SHORT PROBLEM:
Update the material below by changing every "Instruction" to "Command" and leaving all else as it is.

PROVIDED ENTRIES:
_ _ _
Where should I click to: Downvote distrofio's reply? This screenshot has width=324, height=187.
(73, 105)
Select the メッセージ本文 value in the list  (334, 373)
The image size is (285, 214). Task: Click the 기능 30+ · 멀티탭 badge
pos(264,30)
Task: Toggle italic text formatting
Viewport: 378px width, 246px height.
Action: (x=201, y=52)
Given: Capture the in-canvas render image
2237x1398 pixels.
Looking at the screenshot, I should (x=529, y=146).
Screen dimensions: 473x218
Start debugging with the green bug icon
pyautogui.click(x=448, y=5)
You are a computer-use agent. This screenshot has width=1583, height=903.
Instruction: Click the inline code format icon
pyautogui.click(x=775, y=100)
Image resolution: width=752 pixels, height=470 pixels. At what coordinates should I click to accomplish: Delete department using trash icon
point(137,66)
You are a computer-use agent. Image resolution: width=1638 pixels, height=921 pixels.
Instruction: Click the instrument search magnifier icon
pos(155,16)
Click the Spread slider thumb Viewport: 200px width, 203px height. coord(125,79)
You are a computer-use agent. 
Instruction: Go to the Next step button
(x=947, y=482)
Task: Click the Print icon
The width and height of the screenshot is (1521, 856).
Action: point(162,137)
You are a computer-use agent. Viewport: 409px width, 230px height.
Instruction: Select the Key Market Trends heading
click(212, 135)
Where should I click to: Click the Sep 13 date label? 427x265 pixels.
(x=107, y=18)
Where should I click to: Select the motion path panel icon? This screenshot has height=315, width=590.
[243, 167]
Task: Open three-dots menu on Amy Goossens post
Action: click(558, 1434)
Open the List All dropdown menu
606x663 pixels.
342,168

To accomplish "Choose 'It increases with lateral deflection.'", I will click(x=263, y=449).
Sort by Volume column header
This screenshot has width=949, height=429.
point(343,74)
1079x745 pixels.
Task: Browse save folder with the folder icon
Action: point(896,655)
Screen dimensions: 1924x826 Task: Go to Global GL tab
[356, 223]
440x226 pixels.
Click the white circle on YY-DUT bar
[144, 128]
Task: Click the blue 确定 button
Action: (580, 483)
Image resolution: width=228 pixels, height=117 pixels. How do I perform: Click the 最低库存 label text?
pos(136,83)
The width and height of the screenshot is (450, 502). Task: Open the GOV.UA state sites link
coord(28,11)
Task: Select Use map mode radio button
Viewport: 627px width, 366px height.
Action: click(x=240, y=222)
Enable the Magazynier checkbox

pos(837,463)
_ _ _
WRITTEN SOLUTION:
Where should I click to: Downvote distrofio's reply? This screenshot has width=324, height=187.
(73, 105)
Select the メッセージ本文 value in the list  (334, 373)
The image size is (285, 214). Task: Click the 기능 30+ · 멀티탭 badge
pos(264,30)
Task: Toggle italic text formatting
Viewport: 378px width, 246px height.
Action: (x=201, y=52)
Given: Capture the in-canvas render image
2237x1398 pixels.
Looking at the screenshot, I should (x=529, y=146).
Screen dimensions: 473x218
Start debugging with the green bug icon
pyautogui.click(x=448, y=5)
You are a computer-use agent. This screenshot has width=1583, height=903.
Command: Click the inline code format icon
pyautogui.click(x=775, y=100)
Image resolution: width=752 pixels, height=470 pixels. At what coordinates should I click to accomplish: Delete department using trash icon
point(137,66)
You are a computer-use agent. Image resolution: width=1638 pixels, height=921 pixels.
Command: Click the instrument search magnifier icon
pos(155,16)
Click the Spread slider thumb Viewport: 200px width, 203px height. coord(125,79)
You are a computer-use agent. 
Command: Go to the Next step button
(x=947, y=482)
Task: Click the Print icon
The width and height of the screenshot is (1521, 856).
Action: point(162,137)
You are a computer-use agent. Viewport: 409px width, 230px height.
Command: Select the Key Market Trends heading
click(212, 135)
Where should I click to: Click the Sep 13 date label? 427x265 pixels.
(x=107, y=18)
Where should I click to: Select the motion path panel icon? This screenshot has height=315, width=590.
[243, 167]
Task: Open three-dots menu on Amy Goossens post
Action: click(558, 1434)
Open the List All dropdown menu
606x663 pixels.
342,168

To accomplish "Choose 'It increases with lateral deflection.'", I will click(x=263, y=449).
Sort by Volume column header
This screenshot has width=949, height=429.
point(343,74)
1079x745 pixels.
Task: Browse save folder with the folder icon
Action: point(896,655)
Screen dimensions: 1924x826 Task: Go to Global GL tab
[356, 223]
440x226 pixels.
Click the white circle on YY-DUT bar
[144, 128]
Task: Click the blue 确定 button
Action: (580, 483)
Image resolution: width=228 pixels, height=117 pixels. How do I perform: Click the 最低库存 label text?
pos(136,83)
The width and height of the screenshot is (450, 502). Task: Open the GOV.UA state sites link
coord(28,11)
Task: Select Use map mode radio button
Viewport: 627px width, 366px height.
Action: click(x=240, y=222)
Enable the Magazynier checkbox

pos(837,463)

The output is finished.